There are several methods of providing relief. Some myofascial therapists use a combination of hands-on techniques to warm and stretch the fascia before locating trigger points and using deep strokes to release the contraction and invite circulation into the area. They also identify activities that exacerbate your pain and recommend ways to avoid retriggering problems.
Other techniques focus more exclusively on releasing trigger points, or combine release methods with lifestyle and nutritional advice designed to facilitate healing; still others combine trigger-point release with stretching. Some techniques, such as Rolfing or structural integration, analyze a person’s posture to assess misalignment, and then, using a combination of deep, slow, soft-tissue manipulation techniques, move layer by layer through the tissue, stretching fascia and releasing adhesions and trigger points along the way.
Covell uses a technique called myofascial release, which utilizes gentle stretching and sustained pressure (with a minimum of a minute and a half to two minutes per area) until the body releases the restriction on its own, deep in its collagenous layer. Collagen is like plastic – once you stretch it beyond a certain point, it will maintain the new length. With this technique, the body may spontaneously move as the restriction releases, something practitioners call “unwinding.”
Blatman says there are some key myofascial techniques you can do on your own that are just as crucial as help from the pros. Self-myofascial release requires a tool, such as a tennis ball, to reach trigger points and break through restrictions. Manufacturers have created numerous devices – including foam rollers and knob-ended handheld massagers – to allow people to work on their own myofascial issues. The key to self-care, says Blatman, is learning where your trigger points are and using the tools regularly, followed by stretching, to keep pain at bay.
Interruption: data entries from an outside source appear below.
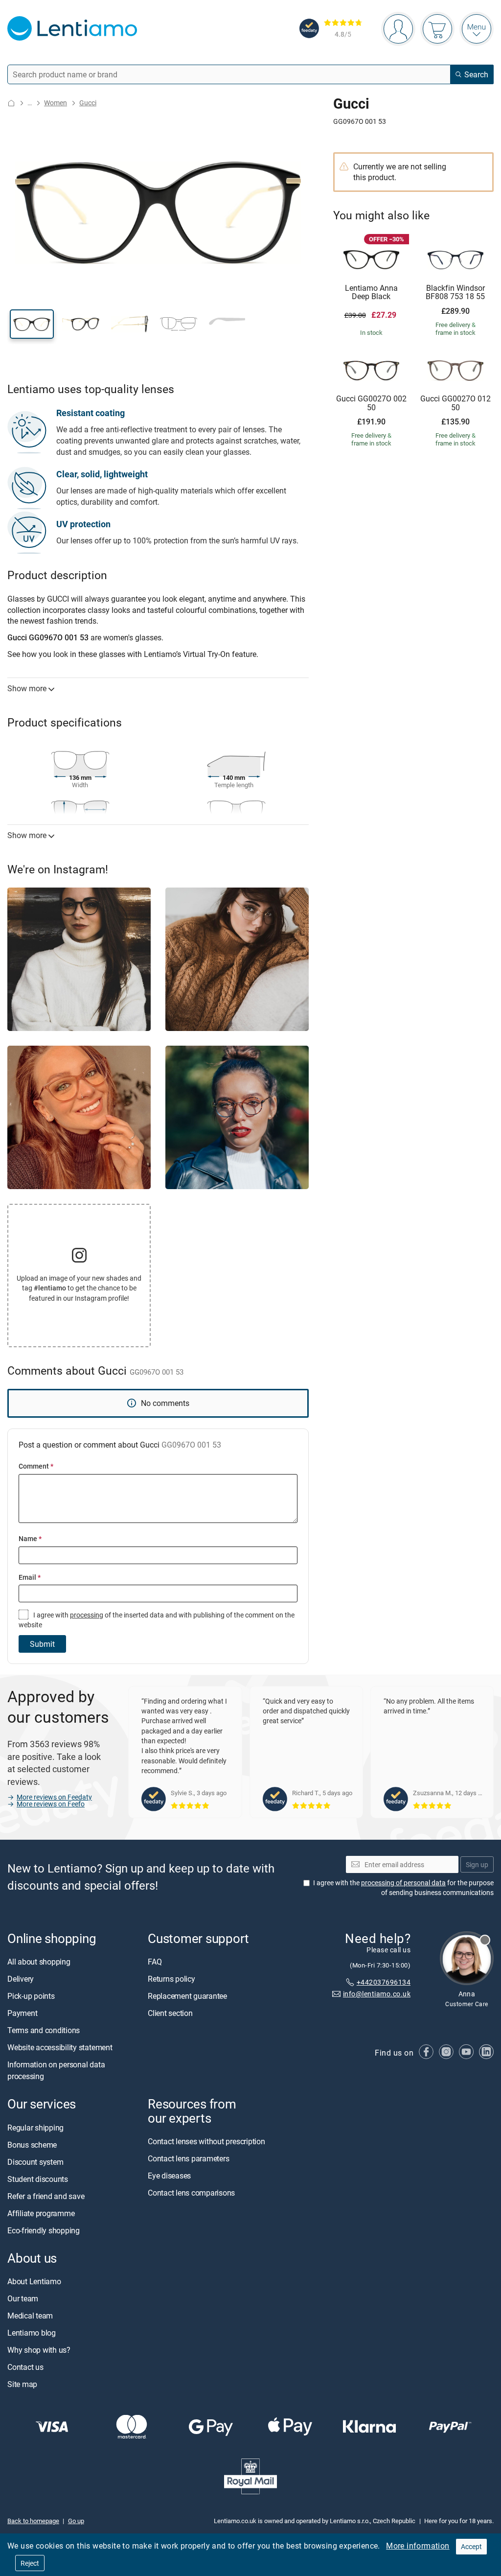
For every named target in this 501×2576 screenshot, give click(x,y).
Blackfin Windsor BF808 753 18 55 (455, 292)
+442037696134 (383, 1982)
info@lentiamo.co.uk (376, 1994)
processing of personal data (403, 1883)
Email (30, 1577)
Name (30, 1538)
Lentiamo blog (31, 2332)
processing (86, 1614)
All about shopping (38, 1962)
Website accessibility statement (60, 2047)
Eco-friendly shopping (43, 2230)
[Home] (11, 103)
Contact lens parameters (188, 2158)
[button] (32, 324)
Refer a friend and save (45, 2196)
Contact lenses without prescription (206, 2141)
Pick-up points (31, 1996)
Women (55, 102)
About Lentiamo (34, 2281)
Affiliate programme (40, 2213)
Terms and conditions (43, 2030)
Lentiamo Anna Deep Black (371, 292)
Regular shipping (35, 2127)
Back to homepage (33, 2520)
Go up (76, 2520)
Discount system (35, 2161)
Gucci (87, 102)
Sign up (477, 1864)
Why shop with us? (38, 2349)
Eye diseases (169, 2175)
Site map (22, 2384)
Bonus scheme (32, 2144)
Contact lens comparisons (191, 2192)
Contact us (25, 2367)
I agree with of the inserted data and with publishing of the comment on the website (157, 1619)
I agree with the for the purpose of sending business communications (403, 1887)
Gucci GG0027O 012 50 (455, 403)
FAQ (154, 1962)
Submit (42, 1644)
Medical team (30, 2315)
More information (417, 2545)
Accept (471, 2546)
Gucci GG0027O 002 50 (371, 403)
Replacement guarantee (187, 1996)
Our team (22, 2298)
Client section (170, 2013)
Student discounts (37, 2179)
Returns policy (171, 1979)
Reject (30, 2563)
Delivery (20, 1979)
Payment (22, 2013)
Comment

“Stretching the fascia is the cure for myofascial pain,” he says. “Myofascial release, trigger-point therapy, massage therapy, acupressure – they’re all ways to allow that to happen. Once you work out restrictions, you’ll be stronger, your endurance will be greater, and your pain is going to decrease. Plus, your flexibility is going to be improved, so your chance for future injury will be less.”
The Cost of a Cure
Health insurance plans typically don’t cover myofascial work unless a physician or physical therapist provides the treatment. Your costs will depend on what kind of myofascial-release work you choose, the practitioner (prices will vary according to market forces) and how many treatments you receive. Of course, for minor pain and discomfort, self-myofascial-release techniques are the least expensive.
Structural integration (Rolfing): Can cost between $75 and $125 per session, according to the Rolf Institute of Structural Integration in Boulder, Colo. Rolfing is often done in a 10-session series.
Myofascial Release: Industry standard is around $140 for an introductory session; often a program of sessions is recommended.
Trigger-point therapy: Sessions may last between 30 and 60 minutes and range in cost from $40 to $90.
Self-care tools: The Backnobber, TheraCane or the Knobble — for use in relieving trigger points and breaking up fascial adhesions — cost between $12 and $40 (available at www.pressurepositive.com and www.theracane.com). A hard rubber or tennis ball, or a foam roller, can also be used to the same effect.